Collected data entries:
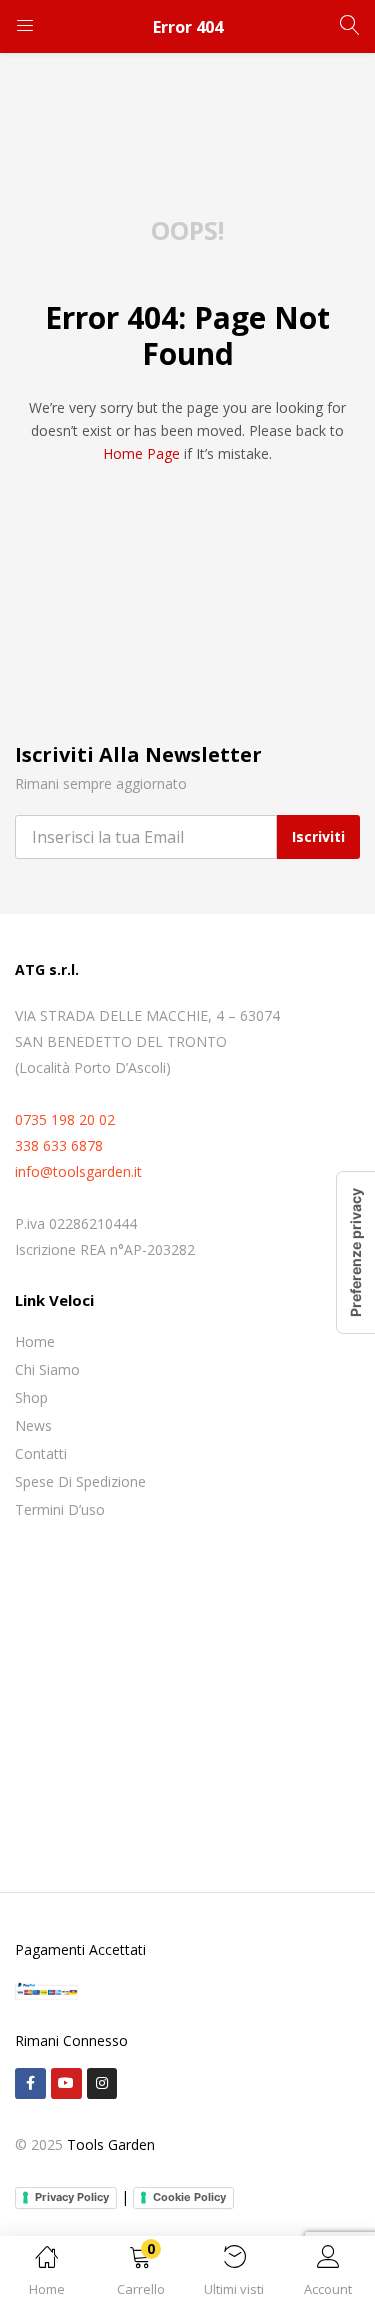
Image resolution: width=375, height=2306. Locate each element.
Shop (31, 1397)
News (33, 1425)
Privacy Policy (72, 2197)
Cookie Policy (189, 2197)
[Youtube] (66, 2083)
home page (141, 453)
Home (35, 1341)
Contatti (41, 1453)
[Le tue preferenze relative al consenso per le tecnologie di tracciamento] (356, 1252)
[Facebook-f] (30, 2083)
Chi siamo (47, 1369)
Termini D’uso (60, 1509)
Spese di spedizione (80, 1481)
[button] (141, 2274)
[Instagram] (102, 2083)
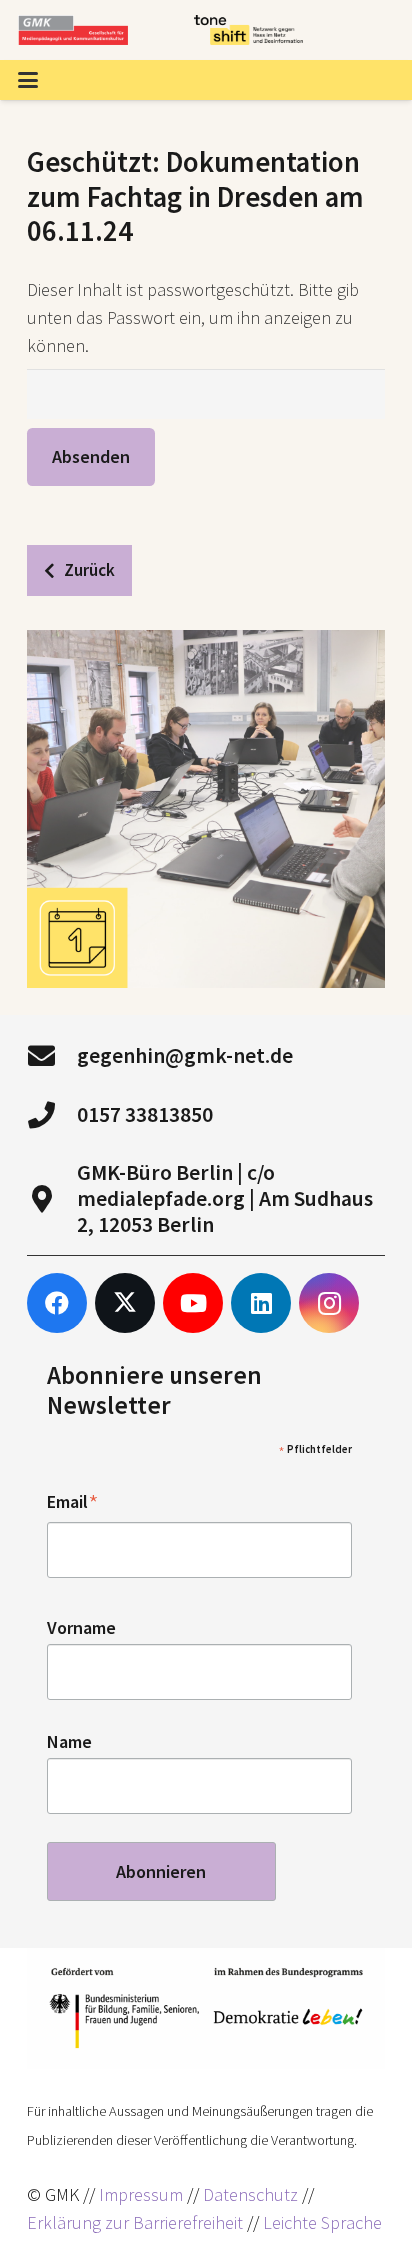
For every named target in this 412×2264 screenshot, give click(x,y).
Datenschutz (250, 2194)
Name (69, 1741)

-- What the task requires --
Each line from the line containing "[Facebook-f] (30, 2083)" through the final line of the data above must be retyped exactly; nothing else, and no pictures, may appear.

-- Result of this exercise --
[Facebook-f] (30, 2083)
Chi siamo (47, 1369)
Termini D’uso (60, 1509)
Spese di spedizione (80, 1481)
[button] (141, 2274)
[Instagram] (102, 2083)
For every named target in this 412×2264 screenshot, give click(x,y).
Datenschutz (250, 2194)
Name (69, 1741)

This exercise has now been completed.